【団塊ひとり】8月15日は本当に「終戦」記念日なのか?

 今日15日は「終戦」記念日なのか「敗戦」記念日なのか。「記念日」ならサラダ記念日のように、心に肯定的に残るものでありたい。「終戦」と言う表現には、日本人の精一杯の負け惜しみが感じられるが、「敗戦記念日」という呼称には、現実直視の姿勢が見える。どの表現を選ぶべきか。

 が、本当に戦争は15日に終わったのか。ソビエト北方領土に上陸し占領したのは昭和20年8月28日から9月5日にかけてである。日本人の感覚では明かな不法侵略だが、当時のソビエトは15日以後も戦争状態は続いていると主張し北方領土侵略を正当化しようとしている。この考えはロシアも引き継いでいる。

 日本が「軍隊」を喪失していた時代に、竹島に駐留していたアメリカ軍の撤去にあわせて韓国が竹島を軍事侵略したのは昭和29年6月だ。「国防軍」が存在しないことがどういう事態を引き起こすかをこれほど明確に示す事例はない。だから日本侵略を狙う中国や朝鮮は憲法9条の改正を、あらゆる手段を使って妨害するのだ。

 また8月15日以後も、多くの日本兵が欧米の植民地支配の打倒を目指した「大東亜戦争」の本来の理想実現を目指して独立を目指すアジアの国と共にイギリスやオランダやフランスと闘っている。東南アジアでは15日に完全に戦争が終結した訳ではないのだ。

 「戦後」に無法に奪い取られた北方領土竹島の問題、沖縄の基地を中心とする米軍との不平等な地位協定などが解決していない限り、私には今の日本が真の独立国たり得ているのかという疑問を消すことが出来ない。では、日本の独立記念日はいったいいつなのか。そのことについて日本はまだ意見の一致をみない。

 日本の「独立記念日」はいつか。
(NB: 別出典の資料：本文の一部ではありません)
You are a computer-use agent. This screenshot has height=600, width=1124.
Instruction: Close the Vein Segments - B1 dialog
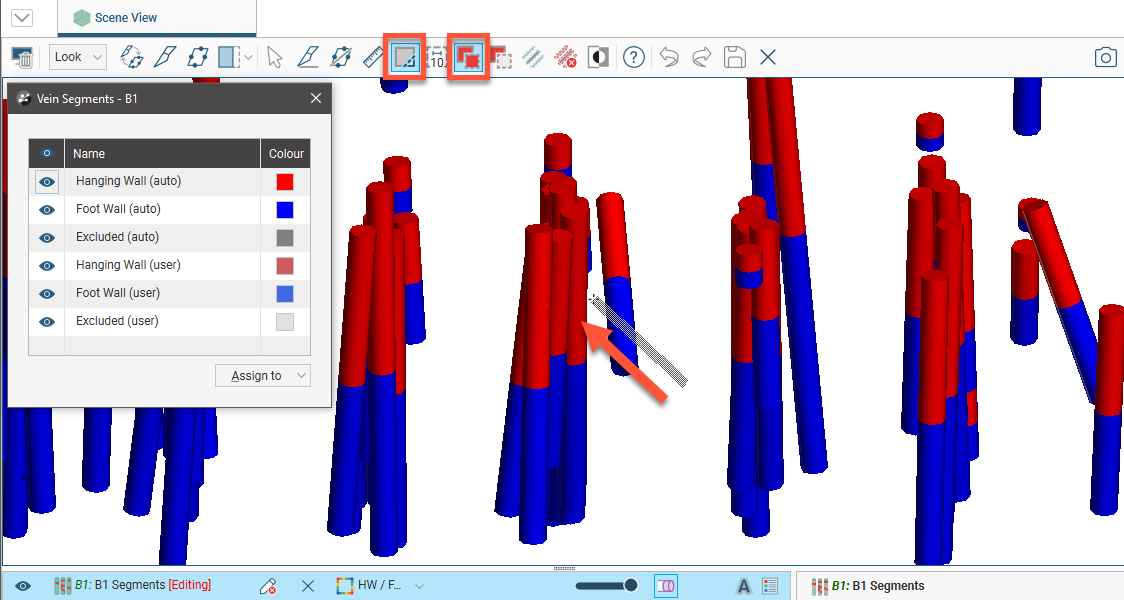click(x=316, y=99)
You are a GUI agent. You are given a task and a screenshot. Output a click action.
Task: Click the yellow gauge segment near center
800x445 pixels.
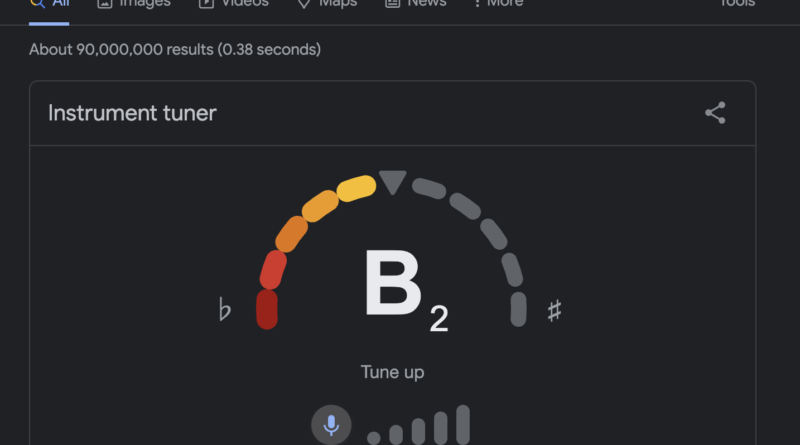tap(356, 188)
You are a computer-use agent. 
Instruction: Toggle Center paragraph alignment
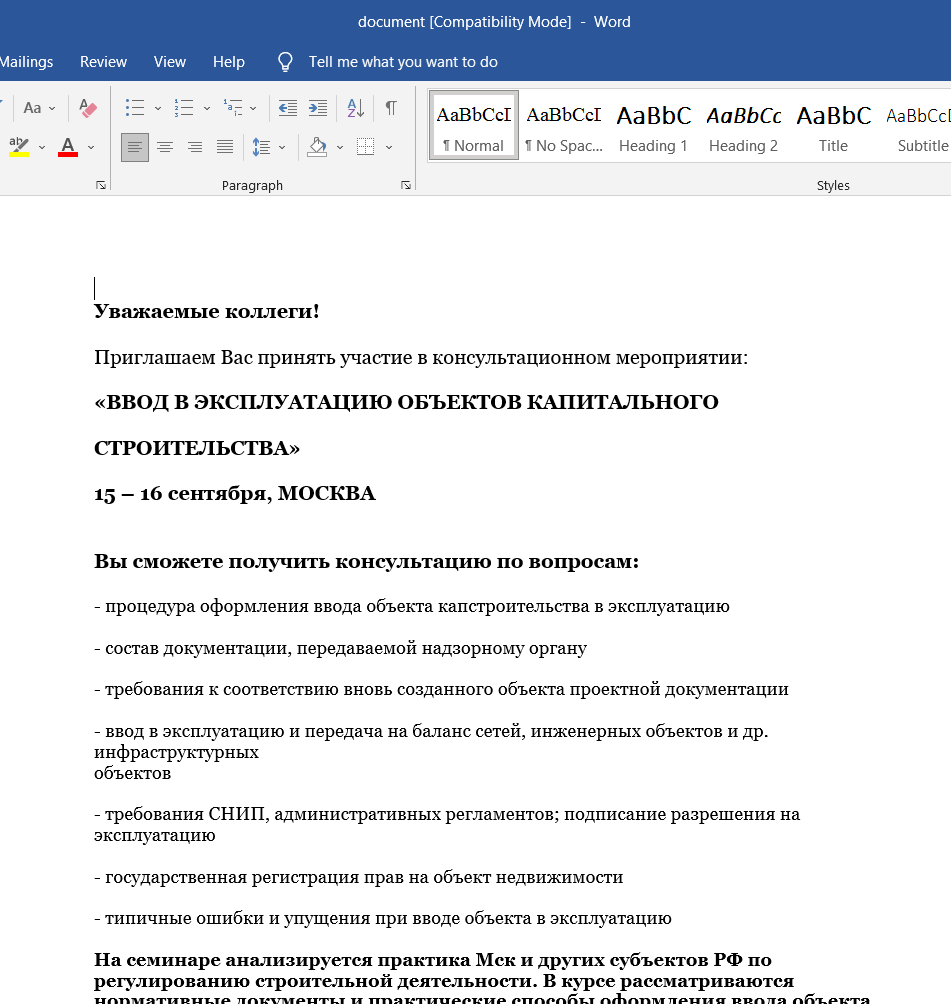[165, 147]
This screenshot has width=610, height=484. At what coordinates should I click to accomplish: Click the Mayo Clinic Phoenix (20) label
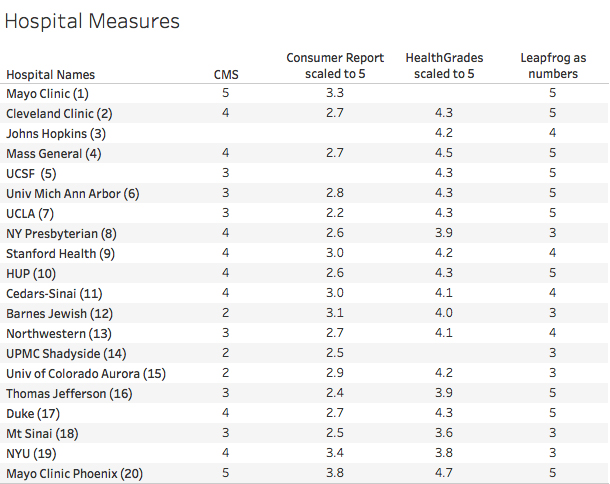click(75, 473)
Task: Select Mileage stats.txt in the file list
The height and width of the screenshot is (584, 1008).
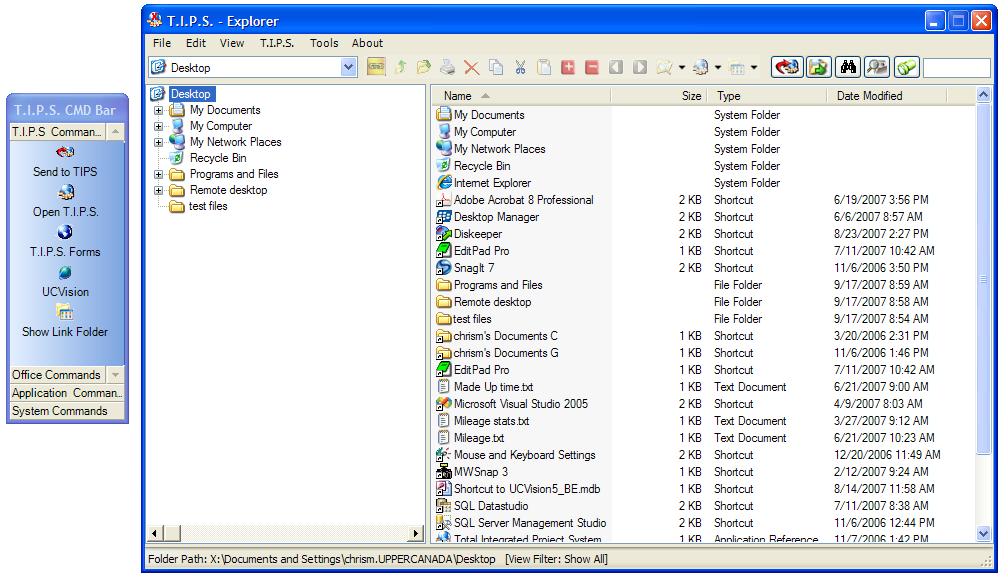Action: pos(491,421)
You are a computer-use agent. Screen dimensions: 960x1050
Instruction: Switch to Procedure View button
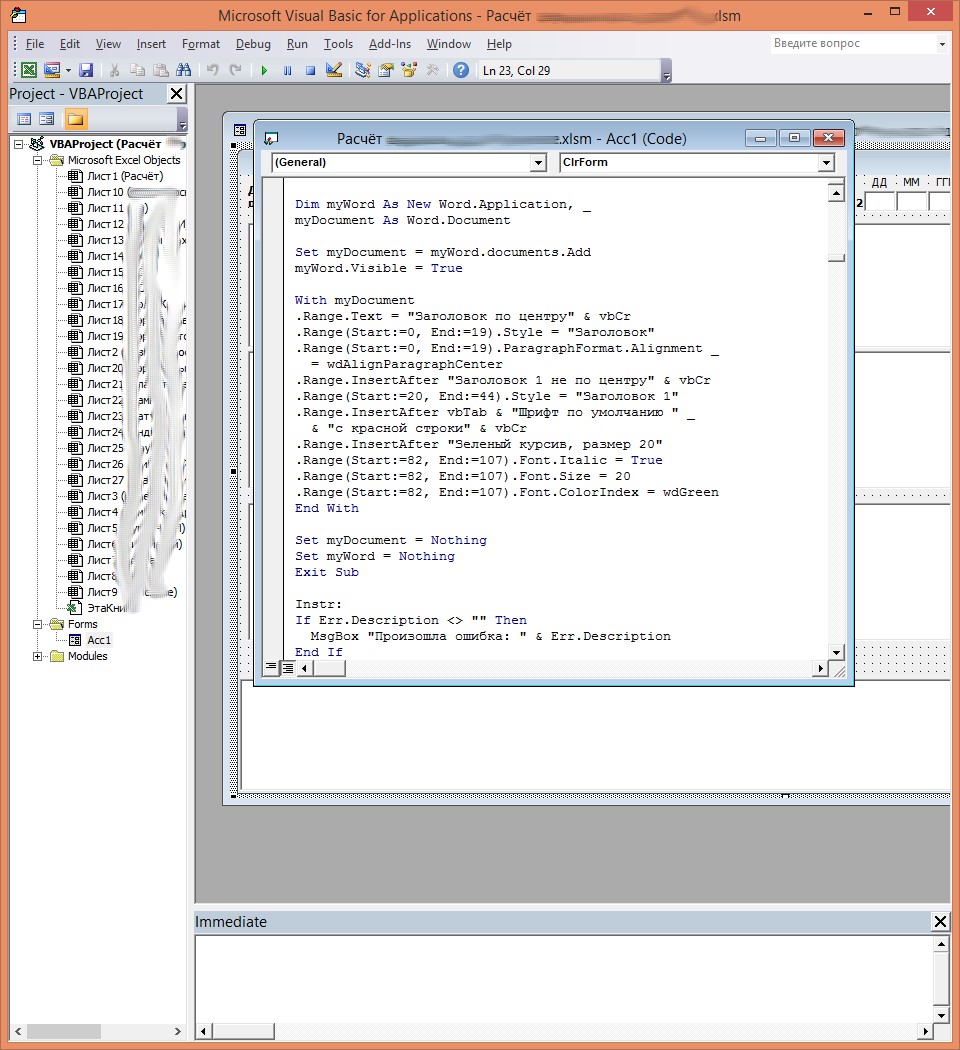point(271,668)
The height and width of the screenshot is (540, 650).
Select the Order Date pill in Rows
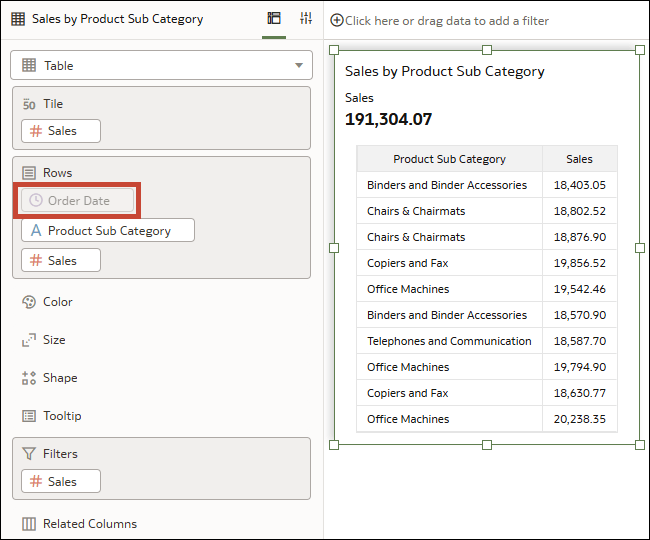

政府はサンフランシスコ講和条約発効の昭和27年4月28日をそうだといい、ある勢力は、沖縄が返還された昭和47年5月15日がそうだといい、ある勢力は日本の建国記念日はずっと2月11日だと主張する。が、いずれにしろ北方領土竹島がまだ占領されたままだという事実は残り、尖閣は未だに不安定な状態だ。

 意見の食い違いはあっても昭和27年4月28日を境に、輸出向け製品の表示がMade in Occupied JapanからMade in Japanに変わったことは事実だ。不完全ではあっても4月28日は「敗戦国日本」がアメリカの占領支配を脱し、世界に「独立国」と認められた記念すべき日だ。その共通認識は必要だ。首相は4月28日にこそ靖国参拝をなすべきだ。

 15日に首相が靖国参拝すればそれは日本の戦死者への「鎮魂」だ。4月28日に参拝すれば、それは平和を希求する新しい日本の姿を世界に示す崇高な「意志」の表れだ。靖国参拝軍国主義復活に結びつけるアジアの一部の国の曲解を、日本人自身が肯定するようなことがあってはならない。

 政治は複雑だ。が、中国や朝鮮などの功績は、結果として靖国参拝を日本の外交カードにしてしまったことだ。彼等の執拗な反日的抗議の結果、首相参拝はその国で反日運動という社会不安を引き起こす原因となった。中国のような非民主国家において、集会の自由が保障されていない環境では、反日運動は一種の隠れ蓑になり、反日無罪という気運はさらなる反政府運動を加速させる。日本は労せずして相手国の世論を操作できるのだ。むしろ日本政府は反政府活動家や独立運動の指導者と協力して、「反日運動」を炎上させるくらいの覚悟が必要だ。だから、参拝の時期は15日に固執するのではなく、日本政府の政治決定に合わせるべきだ。

 本来、参拝は純粋に「魂」の問題だ。参拝という神聖な行為の決定権を外国に支配されることがあってはならない。

 しかし、政治的には日本政府は参拝を政治交渉の駆け引きに使うべきだ。せっかく、中国や朝鮮が日本に与えてくれたチャンスを見逃す手はない。そして彼等が靖国参拝を政治的駆け引きの手段とするのをあきらめたときに、政治的な対話を再開したら良い。いずれにしろ日本から妥協すべきで無いことは明白だ。